- TEXT PASSAGE:
..............................
He still found it frustrating that he was often described as a “black artist” instead of  simply being referred to as an “artist”, and it makes one wonder whether or not his move towards abstraction wasn’t, in part, at least, a way of diverting attention away from his ethnic origins. Campbell seems to suggest that it may have been at least a contributory factor, and that he wanted to “make his work more universally appealing”.

He was still employed as a caseworker, and that commitment, and the necessity for him to care for his aging father, tended to limit his activities among the New York art fraternity, despite having a successful exhibition at the Kootz Gallery. In 1947 he was included in a Paris exhibition of American artists, though it doesn’t appear to have been well received. One French critic was particularly harsh about Bearden’s work and described it as “mediocre”. Bearden did visit Paris in 1950 and met Picasso, Leger, and Brancusi. He also immersed himself in the social life of the city and mixed in bars and clubs with black expatriates.

By the early-1960s, Bearden’s abstractions were starting to show signs of “a sort of lost momentum”. in the words of his dealer. But he had been working on a series of collages, and when these were displayed they immediately brought acclaim from critics. In a way they returned to themes that referred to his experiences in earlier years: “Scenes of the rural South, the cotton fields of Mecklenburg County, trains that connected North and South, the urban streets of Pittsburgh, and Harlem dominated the gallery”. The New York Times described Bearden’s work as “propagandist in the best sense”. In a way it was, with Bearden speaking up for the black experience in America. And doing so at a time when increased assertiveness with regard to Civil Rights and similar matters meant that to refer to a “black artist” was no longer a way of ascribing his work to a lower status than that enjoyed by whites.
..............................
- LIST OF TASKS:
1. From the passage on Bearden, extract the stretch from "He was still" through "with black expatriates.".
2. Name every artist the passage on Bearden says he met during his 1950 visit to Paris.
The rows play no part in this work.
..............................
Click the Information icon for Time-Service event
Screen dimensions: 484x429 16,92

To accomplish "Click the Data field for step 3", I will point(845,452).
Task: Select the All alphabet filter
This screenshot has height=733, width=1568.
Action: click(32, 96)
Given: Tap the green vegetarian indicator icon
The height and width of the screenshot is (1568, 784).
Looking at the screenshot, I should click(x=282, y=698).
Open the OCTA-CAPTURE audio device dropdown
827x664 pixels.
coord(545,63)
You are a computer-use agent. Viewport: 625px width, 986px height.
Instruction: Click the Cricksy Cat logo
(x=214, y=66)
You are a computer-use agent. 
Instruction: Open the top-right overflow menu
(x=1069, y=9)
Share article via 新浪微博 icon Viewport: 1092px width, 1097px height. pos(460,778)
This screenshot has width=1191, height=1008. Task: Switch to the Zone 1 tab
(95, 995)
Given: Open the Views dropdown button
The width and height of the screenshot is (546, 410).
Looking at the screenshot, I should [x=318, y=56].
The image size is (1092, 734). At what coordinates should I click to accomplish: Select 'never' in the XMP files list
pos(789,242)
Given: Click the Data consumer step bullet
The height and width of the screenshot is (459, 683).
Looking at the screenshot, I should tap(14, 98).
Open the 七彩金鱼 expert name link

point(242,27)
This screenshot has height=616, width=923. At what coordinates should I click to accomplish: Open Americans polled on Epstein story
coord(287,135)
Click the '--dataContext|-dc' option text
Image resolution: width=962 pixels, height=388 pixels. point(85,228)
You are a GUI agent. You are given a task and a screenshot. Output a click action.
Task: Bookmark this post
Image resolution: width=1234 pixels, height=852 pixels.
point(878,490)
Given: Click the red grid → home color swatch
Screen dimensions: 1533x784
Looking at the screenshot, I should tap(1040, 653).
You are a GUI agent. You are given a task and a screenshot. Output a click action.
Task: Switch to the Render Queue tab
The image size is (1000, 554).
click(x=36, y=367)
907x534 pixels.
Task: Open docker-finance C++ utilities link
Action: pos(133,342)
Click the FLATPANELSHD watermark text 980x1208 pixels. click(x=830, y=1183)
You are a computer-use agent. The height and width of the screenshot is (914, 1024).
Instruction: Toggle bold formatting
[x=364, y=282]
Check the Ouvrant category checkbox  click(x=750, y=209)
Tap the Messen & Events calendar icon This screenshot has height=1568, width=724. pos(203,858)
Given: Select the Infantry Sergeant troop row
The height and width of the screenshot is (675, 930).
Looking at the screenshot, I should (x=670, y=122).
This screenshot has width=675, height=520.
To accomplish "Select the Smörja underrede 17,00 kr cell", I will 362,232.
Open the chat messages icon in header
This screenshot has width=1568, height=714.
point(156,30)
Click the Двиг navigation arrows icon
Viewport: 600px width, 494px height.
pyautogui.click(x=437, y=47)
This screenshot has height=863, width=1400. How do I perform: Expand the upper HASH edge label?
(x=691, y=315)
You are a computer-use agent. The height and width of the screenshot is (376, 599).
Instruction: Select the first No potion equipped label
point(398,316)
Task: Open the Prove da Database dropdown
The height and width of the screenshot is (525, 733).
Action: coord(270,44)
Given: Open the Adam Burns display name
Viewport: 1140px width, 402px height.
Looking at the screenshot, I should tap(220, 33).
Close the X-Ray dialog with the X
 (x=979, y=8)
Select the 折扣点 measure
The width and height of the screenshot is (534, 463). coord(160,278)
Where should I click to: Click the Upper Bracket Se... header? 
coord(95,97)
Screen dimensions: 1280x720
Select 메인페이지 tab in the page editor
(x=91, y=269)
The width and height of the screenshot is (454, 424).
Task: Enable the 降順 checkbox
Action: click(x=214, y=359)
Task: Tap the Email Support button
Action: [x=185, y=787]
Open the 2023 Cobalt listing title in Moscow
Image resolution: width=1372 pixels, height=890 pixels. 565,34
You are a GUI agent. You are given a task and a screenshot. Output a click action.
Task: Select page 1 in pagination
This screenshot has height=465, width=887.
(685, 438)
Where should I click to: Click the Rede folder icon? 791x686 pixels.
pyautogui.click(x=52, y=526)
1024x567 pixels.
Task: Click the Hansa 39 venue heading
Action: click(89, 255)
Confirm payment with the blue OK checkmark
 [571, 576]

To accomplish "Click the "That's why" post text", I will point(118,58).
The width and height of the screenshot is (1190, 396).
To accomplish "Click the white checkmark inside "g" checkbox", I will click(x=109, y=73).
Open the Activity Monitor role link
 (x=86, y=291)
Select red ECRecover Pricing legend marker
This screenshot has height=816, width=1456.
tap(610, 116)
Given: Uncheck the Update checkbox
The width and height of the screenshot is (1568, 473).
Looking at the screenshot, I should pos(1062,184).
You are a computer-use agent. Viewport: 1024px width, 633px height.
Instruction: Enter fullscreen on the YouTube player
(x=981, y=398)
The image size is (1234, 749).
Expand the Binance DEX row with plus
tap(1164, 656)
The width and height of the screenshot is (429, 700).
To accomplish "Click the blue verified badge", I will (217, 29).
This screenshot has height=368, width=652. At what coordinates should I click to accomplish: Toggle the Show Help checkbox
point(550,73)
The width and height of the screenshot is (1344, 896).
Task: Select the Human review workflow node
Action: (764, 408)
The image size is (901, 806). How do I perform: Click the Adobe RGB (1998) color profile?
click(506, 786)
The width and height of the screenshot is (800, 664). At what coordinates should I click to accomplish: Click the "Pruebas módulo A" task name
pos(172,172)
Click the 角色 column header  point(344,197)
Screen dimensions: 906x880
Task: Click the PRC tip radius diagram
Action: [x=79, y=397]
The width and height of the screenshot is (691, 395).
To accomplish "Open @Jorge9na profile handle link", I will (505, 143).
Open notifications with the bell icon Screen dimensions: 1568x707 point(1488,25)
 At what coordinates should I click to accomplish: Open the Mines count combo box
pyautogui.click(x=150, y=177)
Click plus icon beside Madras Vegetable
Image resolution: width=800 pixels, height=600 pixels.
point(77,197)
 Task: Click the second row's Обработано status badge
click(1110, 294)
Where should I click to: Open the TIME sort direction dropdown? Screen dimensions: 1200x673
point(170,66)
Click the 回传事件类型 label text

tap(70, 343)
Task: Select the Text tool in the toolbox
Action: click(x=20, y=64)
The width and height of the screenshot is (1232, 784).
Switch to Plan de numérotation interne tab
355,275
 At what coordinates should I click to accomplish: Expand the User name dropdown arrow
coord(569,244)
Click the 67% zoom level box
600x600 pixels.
..............................
- TASK RESULTS:
1.
He was still employed as a caseworker, and that commitment, and the necessity for him to care for his aging father, tended to limit his activities among the New York art fraternity, despite having a successful exhibition at the Kootz Gallery. In 1947 he was included in a Paris exhibition of American artists, though it doesn’t appear to have been well received. One French critic was particularly harsh about Bearden’s work and described it as “mediocre”. Bearden did visit Paris in 1950 and met Picasso, Leger, and Brancusi. He also immersed himself in the social life of the city and mixed in bars and clubs with black expatriates.

2. Picasso, Leger, Brancusi